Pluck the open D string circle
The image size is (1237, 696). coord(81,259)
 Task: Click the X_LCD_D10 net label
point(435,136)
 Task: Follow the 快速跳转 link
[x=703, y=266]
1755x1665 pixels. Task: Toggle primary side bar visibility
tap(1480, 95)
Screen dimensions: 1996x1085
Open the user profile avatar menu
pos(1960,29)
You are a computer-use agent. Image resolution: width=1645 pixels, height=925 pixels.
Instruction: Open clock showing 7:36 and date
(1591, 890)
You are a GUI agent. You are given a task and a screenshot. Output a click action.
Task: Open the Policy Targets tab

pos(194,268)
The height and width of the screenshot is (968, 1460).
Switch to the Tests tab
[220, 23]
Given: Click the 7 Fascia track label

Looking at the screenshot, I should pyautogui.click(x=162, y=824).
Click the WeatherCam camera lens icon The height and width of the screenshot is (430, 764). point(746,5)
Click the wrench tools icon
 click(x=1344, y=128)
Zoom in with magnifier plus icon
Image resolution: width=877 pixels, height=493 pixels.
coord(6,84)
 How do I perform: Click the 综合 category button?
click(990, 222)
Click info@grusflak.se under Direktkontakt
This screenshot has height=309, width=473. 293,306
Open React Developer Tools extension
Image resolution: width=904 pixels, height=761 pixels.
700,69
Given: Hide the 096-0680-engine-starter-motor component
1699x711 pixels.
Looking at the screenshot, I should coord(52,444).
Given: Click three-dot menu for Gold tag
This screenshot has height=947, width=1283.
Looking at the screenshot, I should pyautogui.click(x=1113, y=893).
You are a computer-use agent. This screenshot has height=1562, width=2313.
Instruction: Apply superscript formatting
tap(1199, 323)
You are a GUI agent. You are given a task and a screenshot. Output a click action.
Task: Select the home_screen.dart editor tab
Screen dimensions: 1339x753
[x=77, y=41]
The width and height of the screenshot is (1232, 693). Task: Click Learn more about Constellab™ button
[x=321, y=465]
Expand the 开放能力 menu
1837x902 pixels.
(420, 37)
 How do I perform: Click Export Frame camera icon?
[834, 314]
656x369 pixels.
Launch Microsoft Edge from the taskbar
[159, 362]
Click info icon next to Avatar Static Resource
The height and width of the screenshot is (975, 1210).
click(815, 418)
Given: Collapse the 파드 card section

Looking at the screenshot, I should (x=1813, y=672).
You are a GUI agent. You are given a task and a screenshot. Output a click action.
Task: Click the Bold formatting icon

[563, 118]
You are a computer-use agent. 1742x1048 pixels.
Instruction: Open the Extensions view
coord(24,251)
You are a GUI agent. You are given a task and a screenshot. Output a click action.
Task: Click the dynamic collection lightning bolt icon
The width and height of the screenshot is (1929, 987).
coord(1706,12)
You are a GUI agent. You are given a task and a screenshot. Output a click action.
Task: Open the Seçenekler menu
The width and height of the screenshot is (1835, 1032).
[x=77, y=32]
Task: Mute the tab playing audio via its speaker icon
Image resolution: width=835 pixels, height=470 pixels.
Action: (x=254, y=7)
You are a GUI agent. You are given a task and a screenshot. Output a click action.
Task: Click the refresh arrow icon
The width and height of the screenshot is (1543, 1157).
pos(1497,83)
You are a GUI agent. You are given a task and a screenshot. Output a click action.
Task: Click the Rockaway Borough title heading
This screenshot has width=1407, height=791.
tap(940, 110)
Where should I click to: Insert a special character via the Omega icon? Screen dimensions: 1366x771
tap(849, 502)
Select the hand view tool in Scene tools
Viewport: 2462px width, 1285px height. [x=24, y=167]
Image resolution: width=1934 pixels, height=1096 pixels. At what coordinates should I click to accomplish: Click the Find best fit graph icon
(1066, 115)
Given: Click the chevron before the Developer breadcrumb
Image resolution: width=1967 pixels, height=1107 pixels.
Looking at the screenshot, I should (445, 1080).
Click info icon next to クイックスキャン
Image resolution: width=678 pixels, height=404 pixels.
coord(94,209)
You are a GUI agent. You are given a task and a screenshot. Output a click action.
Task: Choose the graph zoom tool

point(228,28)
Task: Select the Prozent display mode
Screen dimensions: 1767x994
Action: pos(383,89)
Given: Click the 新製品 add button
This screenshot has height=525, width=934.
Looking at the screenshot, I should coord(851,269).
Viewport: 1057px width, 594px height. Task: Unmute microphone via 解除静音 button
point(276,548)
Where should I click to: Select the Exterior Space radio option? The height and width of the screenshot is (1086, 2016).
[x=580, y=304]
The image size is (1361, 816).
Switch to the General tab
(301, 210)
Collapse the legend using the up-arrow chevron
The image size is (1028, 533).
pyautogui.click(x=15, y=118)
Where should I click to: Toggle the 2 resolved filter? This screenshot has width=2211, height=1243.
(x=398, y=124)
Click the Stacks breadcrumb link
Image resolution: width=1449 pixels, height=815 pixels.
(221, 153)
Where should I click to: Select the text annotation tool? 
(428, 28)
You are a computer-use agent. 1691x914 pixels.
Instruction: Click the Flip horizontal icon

**WHAT NEEDS TO BE DONE:** Looking through the records, copy out every line in which the word "computer" is found.

**ANSWER TO THIS PROBLEM:**
You are a computer-use agent. Image resolution: width=1645 pixels, height=925 pixels.
You are a computer-use agent. This screenshot has height=1562, width=2313.
You are a computer-use agent. 1742x1048 pixels.
You are a computer-use agent. 1691x914 pixels.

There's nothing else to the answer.